Task description
Beginning at the top of the data below, write out every line exactly until you reach the line with "You are a computer-use agent. This", and include that line.

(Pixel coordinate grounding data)
....................
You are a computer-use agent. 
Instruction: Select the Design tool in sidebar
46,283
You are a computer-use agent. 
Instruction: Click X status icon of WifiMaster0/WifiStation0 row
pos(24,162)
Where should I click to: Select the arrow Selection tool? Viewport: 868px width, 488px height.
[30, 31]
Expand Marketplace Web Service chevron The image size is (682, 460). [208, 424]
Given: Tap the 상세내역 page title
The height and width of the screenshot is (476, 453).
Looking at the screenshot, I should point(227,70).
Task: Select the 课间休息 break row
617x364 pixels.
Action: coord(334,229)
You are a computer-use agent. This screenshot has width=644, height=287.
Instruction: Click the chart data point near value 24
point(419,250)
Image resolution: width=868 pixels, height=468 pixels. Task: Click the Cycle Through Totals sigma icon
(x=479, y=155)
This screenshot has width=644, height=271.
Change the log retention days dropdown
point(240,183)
....................
Your response
You are a computer-use agent. 
Instruction: Select the Design tool in sidebar
46,283
You are a computer-use agent. 
Instruction: Click X status icon of WifiMaster0/WifiStation0 row
pos(24,162)
Where should I click to: Select the arrow Selection tool? Viewport: 868px width, 488px height.
[30, 31]
Expand Marketplace Web Service chevron The image size is (682, 460). [208, 424]
Given: Tap the 상세내역 page title
The height and width of the screenshot is (476, 453).
Looking at the screenshot, I should point(227,70).
Task: Select the 课间休息 break row
617x364 pixels.
Action: coord(334,229)
You are a computer-use agent. This screenshot has width=644, height=287.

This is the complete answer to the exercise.